1. (a) Define the Law of multiple proportions

(b) Name an Oxide you can use for the verification of the Law

2. Two samples of Copper(II) Oxide were prepared by

(i) Heating Copper(II) trioxocarbonate(IV)

(ii) Heating strongly the mixture of Copper(II) tetraoxosulphate(VI) and Sodium hydrogen

Analysis of these two samples shows that:

(i) 4.50g of Copper(II) Oxide contains 4 g of Copper
(ii) 5.60 g of Copper(II) Oxide contains 4.98 g of Copper

Show that these results illustrate the Law of Constant Composition

3. (a) Define the Law of conservation of mass

(b) Calculate the mass of Silver Chloride precipitate formed when 20.20 g of Silver trioxonitrate(V) reacts with 9.10 g of Sodium Chloride to form 14.20 g of Sodium trioxonitrate(V)

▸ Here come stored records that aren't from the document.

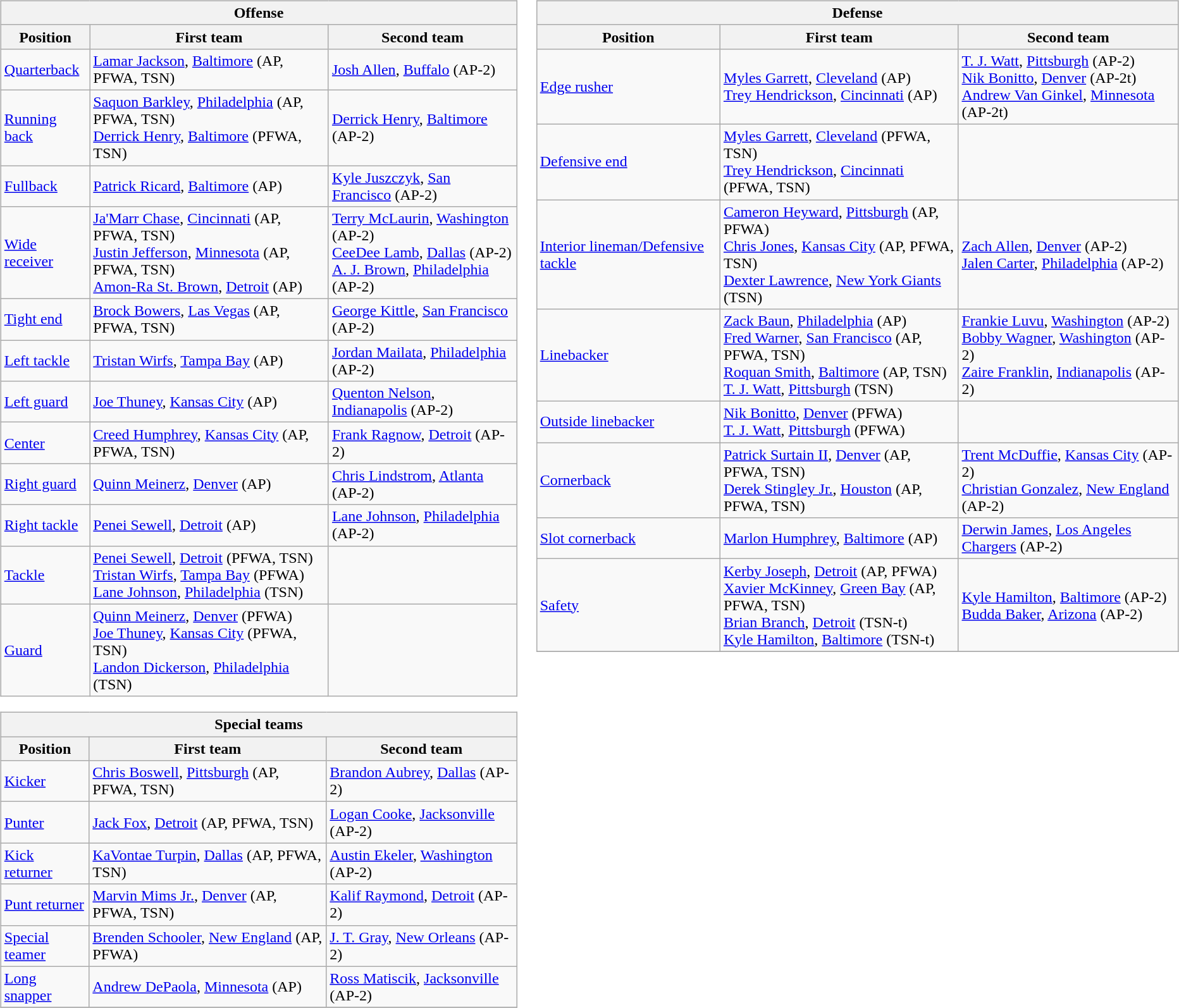
Logan Cooke, Jacksonville (AP-2) [421, 822]
Center [46, 443]
Defensive end [628, 162]
Ross Matiscik, Jacksonville (AP-2) [421, 987]
Left tackle [46, 361]
Marlon Humphrey, Baltimore (AP) [839, 539]
Kyle Hamilton, Baltimore (AP-2)Budda Baker, Arizona (AP-2) [1068, 605]
Joe Thuney, Kansas City (AP) [209, 402]
Austin Ekeler, Washington (AP-2) [421, 864]
Marvin Mims Jr., Denver (AP, PFWA, TSN) [207, 904]
Kicker [45, 782]
Long snapper [45, 987]
Lamar Jackson, Baltimore (AP, PFWA, TSN) [209, 70]
Ja'Marr Chase, Cincinnati (AP, PFWA, TSN)Justin Jefferson, Minnesota (AP, PFWA, TSN)Amon-Ra St. Brown, Detroit (AP) [209, 253]
Zack Baun, Philadelphia (AP)Fred Warner, San Francisco (AP, PFWA, TSN)Roquan Smith, Baltimore (AP, TSN)T. J. Watt, Pittsburgh (TSN) [839, 355]
Special teams [258, 725]
Slot cornerback [628, 539]
Myles Garrett, Cleveland (PFWA, TSN)Trey Hendrickson, Cincinnati (PFWA, TSN) [839, 162]
Kyle Juszczyk, San Francisco (AP-2) [423, 186]
Josh Allen, Buffalo (AP-2) [423, 70]
Jordan Mailata, Philadelphia (AP-2) [423, 361]
Creed Humphrey, Kansas City (AP, PFWA, TSN) [209, 443]
Punter [45, 822]
Offense [258, 13]
Saquon Barkley, Philadelphia (AP, PFWA, TSN)Derrick Henry, Baltimore (PFWA, TSN) [209, 128]
Derrick Henry, Baltimore (AP-2) [423, 128]
Patrick Surtain II, Denver (AP, PFWA, TSN)Derek Stingley Jr., Houston (AP, PFWA, TSN) [839, 481]
Patrick Ricard, Baltimore (AP) [209, 186]
Right tackle [46, 525]
Chris Lindstrom, Atlanta (AP-2) [423, 485]
Special teamer [45, 946]
Frankie Luvu, Washington (AP-2)Bobby Wagner, Washington (AP-2)Zaire Franklin, Indianapolis (AP-2) [1068, 355]
Lane Johnson, Philadelphia (AP-2) [423, 525]
Guard [46, 650]
Interior lineman/Defensive tackle [628, 254]
Punt returner [45, 904]
Running back [46, 128]
Safety [628, 605]
Quinn Meinerz, Denver (PFWA)Joe Thuney, Kansas City (PFWA, TSN)Landon Dickerson, Philadelphia (TSN) [209, 650]
Brandon Aubrey, Dallas (AP-2) [421, 782]
Cornerback [628, 481]
Frank Ragnow, Detroit (AP-2) [423, 443]
Right guard [46, 485]
KaVontae Turpin, Dallas (AP, PFWA, TSN) [207, 864]
Outside linebacker [628, 423]
Quarterback [46, 70]
Terry McLaurin, Washington (AP-2)CeeDee Lamb, Dallas (AP-2)A. J. Brown, Philadelphia (AP-2) [423, 253]
Nik Bonitto, Denver (PFWA)T. J. Watt, Pittsburgh (PFWA) [839, 423]
Penei Sewell, Detroit (AP) [209, 525]
Andrew DePaola, Minnesota (AP) [207, 987]
Myles Garrett, Cleveland (AP)Trey Hendrickson, Cincinnati (AP) [839, 86]
Brenden Schooler, New England (AP, PFWA) [207, 946]
Penei Sewell, Detroit (PFWA, TSN)Tristan Wirfs, Tampa Bay (PFWA)Lane Johnson, Philadelphia (TSN) [209, 575]
Fullback [46, 186]
Defense [858, 13]
Kick returner [45, 864]
Kerby Joseph, Detroit (AP, PFWA)Xavier McKinney, Green Bay (AP, PFWA, TSN)Brian Branch, Detroit (TSN-t)Kyle Hamilton, Baltimore (TSN-t) [839, 605]
Left guard [46, 402]
Linebacker [628, 355]
Jack Fox, Detroit (AP, PFWA, TSN) [207, 822]
T. J. Watt, Pittsburgh (AP-2)Nik Bonitto, Denver (AP-2t)Andrew Van Ginkel, Minnesota (AP-2t) [1068, 86]
Kalif Raymond, Detroit (AP-2) [421, 904]
George Kittle, San Francisco (AP-2) [423, 320]
Derwin James, Los Angeles Chargers (AP-2) [1068, 539]
Zach Allen, Denver (AP-2)Jalen Carter, Philadelphia (AP-2) [1068, 254]
Trent McDuffie, Kansas City (AP-2)Christian Gonzalez, New England (AP-2) [1068, 481]
Tristan Wirfs, Tampa Bay (AP) [209, 361]
Cameron Heyward, Pittsburgh (AP, PFWA)Chris Jones, Kansas City (AP, PFWA, TSN)Dexter Lawrence, New York Giants (TSN) [839, 254]
Quinn Meinerz, Denver (AP) [209, 485]
Wide receiver [46, 253]
Tight end [46, 320]
Quenton Nelson, Indianapolis (AP-2) [423, 402]
Chris Boswell, Pittsburgh (AP, PFWA, TSN) [207, 782]
Brock Bowers, Las Vegas (AP, PFWA, TSN) [209, 320]
Edge rusher [628, 86]
J. T. Gray, New Orleans (AP-2) [421, 946]
Tackle [46, 575]
Find where the given text appears and provide that cell's center as [X, Y] coordinate. 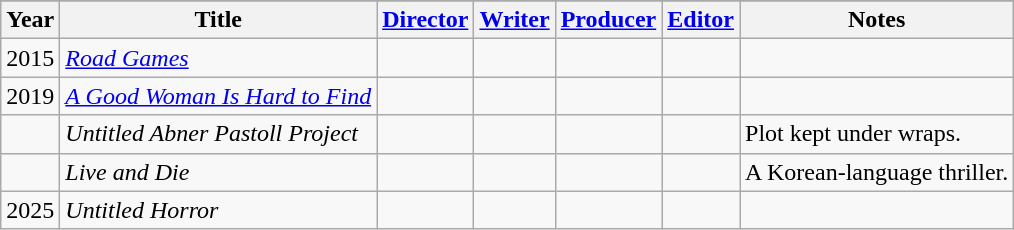
Road Games [218, 58]
Notes [877, 20]
A Good Woman Is Hard to Find [218, 96]
A Korean-language thriller. [877, 172]
Untitled Abner Pastoll Project [218, 134]
Live and Die [218, 172]
Plot kept under wraps. [877, 134]
Year [30, 20]
Producer [608, 20]
Editor [701, 20]
2025 [30, 210]
Director [426, 20]
Title [218, 20]
2019 [30, 96]
Untitled Horror [218, 210]
2015 [30, 58]
Writer [514, 20]
Return the (x, y) coordinate for the center point of the cell that contains the specified text.  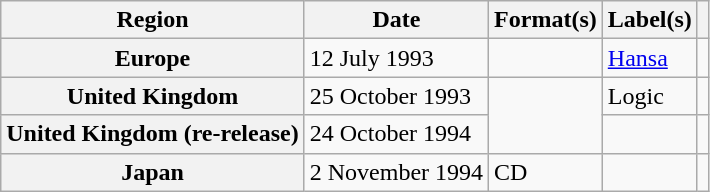
Region (152, 20)
United Kingdom (152, 96)
Hansa (650, 58)
Japan (152, 172)
12 July 1993 (396, 58)
United Kingdom (re-release) (152, 134)
25 October 1993 (396, 96)
Europe (152, 58)
Format(s) (546, 20)
2 November 1994 (396, 172)
Logic (650, 96)
CD (546, 172)
24 October 1994 (396, 134)
Label(s) (650, 20)
Date (396, 20)
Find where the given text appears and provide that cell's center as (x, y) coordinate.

4. (a) State the Law of Constant composition or definite proportion

(b) How could you prove the Law of constant composition experimentally

(c) Two samples of Iron(II) Sulphide were prepared by:
(i) Heating a mixture of Iron filings and Sulphur
(ii) Passing hydrogen sulphide gas into a solution of Iron(II) Chloride

Analysis of both samples (i) and (ii) shows that:

i. 3.14 g of Iron(II) Sulphide contains 0.12 g of Iron.
ii. 4.16 g of Iron(II) Sulphide contains 0.15 g of Iron.

Show that these results illustrate the Law of Constant Composition.